**Passage to read:**
▬▬▬▬▬▬▬▬▬▬

Thank you so much for your reply Wilson. It's good to hear a response to my specific situation. I'm out now. Survived the night (no sex.) We said goodbye this morning. I'm at work and he will be leaving this afternoon. I will be packing all week and am glad he will be gone. I will be in my new place before he gets back. Even though it is the very beginning of my commitment to NC (4 hours lol) I can already see that it is the right thing to do. It will be difficult, but the hurting must stop.

 

All morning I've been finding places online to change my address for credit cards, license, everything. I am looking forward to starting my new life (at the moment), and bracing myself for the emotional roller coaster that will be the next several months. You'll probably be seeing me a lot around here. ;)

Posted

I really commend you for being so strong and mature about this whole thing.

 

One thing I've learned is that there is no 'fair' in love. It just is what it is. I don't think your boyfriend went into the relationship, and stayed together with you, for 8 years, knowing it would end this way. I'm sure it has to be difficult for him too.

 

My ex left me after ten years, and I really took it hard. I just barely held it together, but finally after more than 3 years, I can look back and think - wow - what a great time we had together. I'm saddened that I lost her, but I know it was for the best. I can't even believe I am saying this, as I held onto this hope that somehow I'd get her back.

▬▬▬▬▬▬▬▬▬▬

**Records provided:**
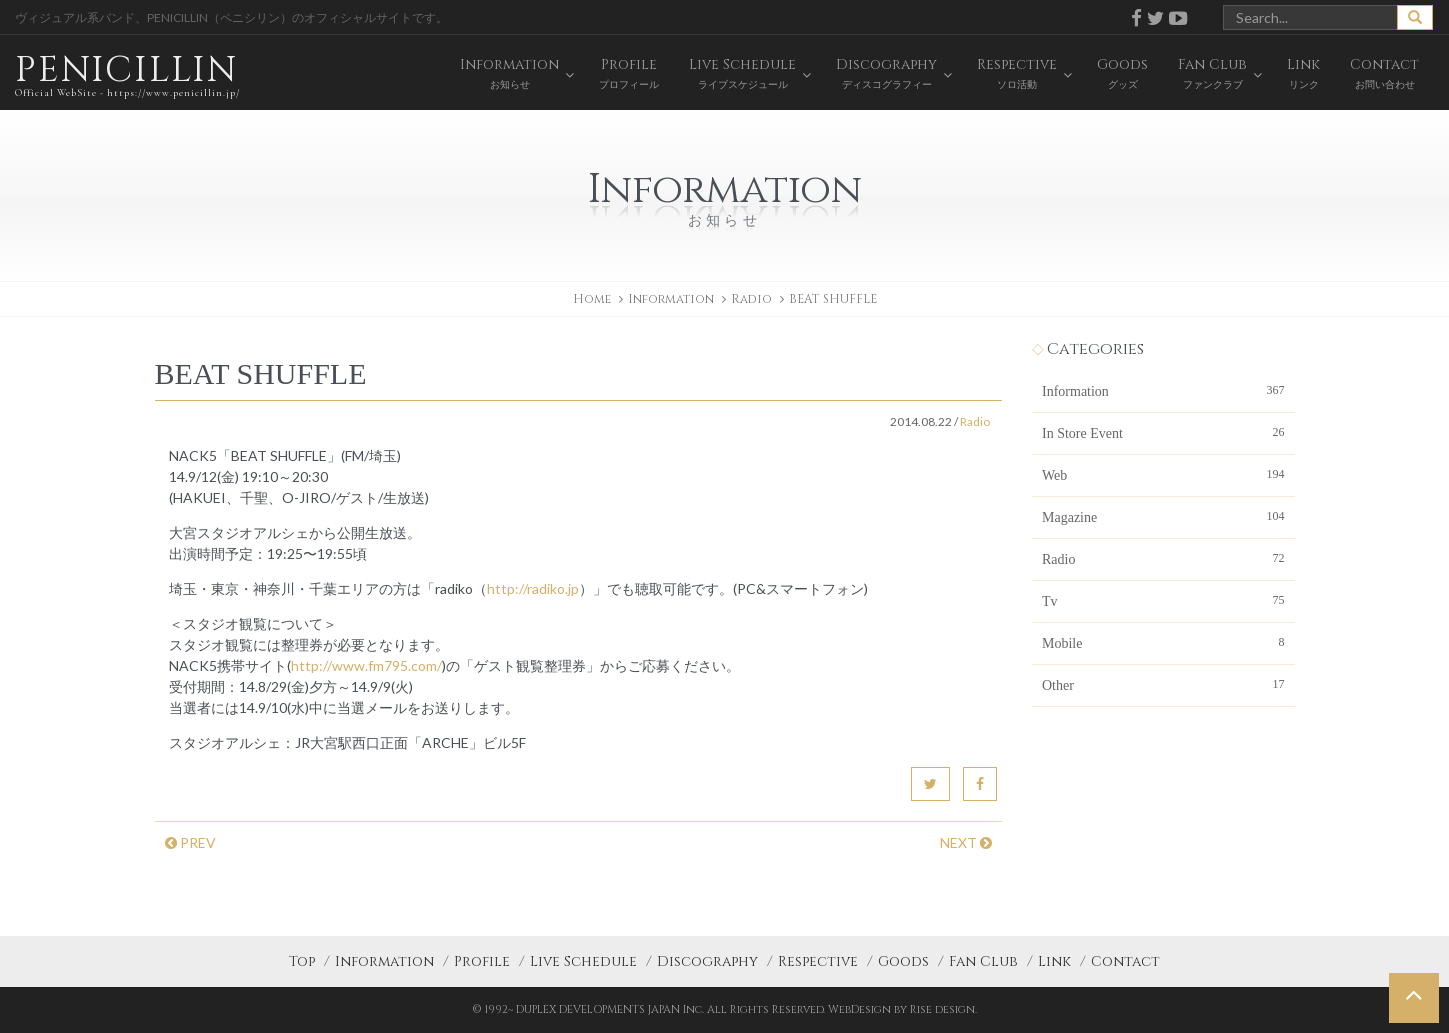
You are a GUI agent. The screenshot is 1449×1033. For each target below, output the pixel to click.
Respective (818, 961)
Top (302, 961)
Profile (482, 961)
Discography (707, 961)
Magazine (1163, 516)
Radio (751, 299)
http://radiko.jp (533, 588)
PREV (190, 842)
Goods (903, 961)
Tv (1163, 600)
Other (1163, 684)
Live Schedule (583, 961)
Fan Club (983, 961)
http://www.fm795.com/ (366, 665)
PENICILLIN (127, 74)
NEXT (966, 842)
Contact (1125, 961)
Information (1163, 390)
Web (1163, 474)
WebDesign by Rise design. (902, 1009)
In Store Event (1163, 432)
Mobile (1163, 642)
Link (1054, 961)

▬▬▬▬▬▬▬▬▬▬

**The problem:** Write out the stretch of the breakup post from "I really commend" through "get her back." again, substituting "partner" for "boyfriend".

**Full solution:**
I really commend you for being so strong and mature about this whole thing.

 

One thing I've learned is that there is no 'fair' in love. It just is what it is. I don't think your partner went into the relationship, and stayed together with you, for 8 years, knowing it would end this way. I'm sure it has to be difficult for him too.

 

My ex left me after ten years, and I really took it hard. I just barely held it together, but finally after more than 3 years, I can look back and think - wow - what a great time we had together. I'm saddened that I lost her, but I know it was for the best. I can't even believe I am saying this, as I held onto this hope that somehow I'd get her back.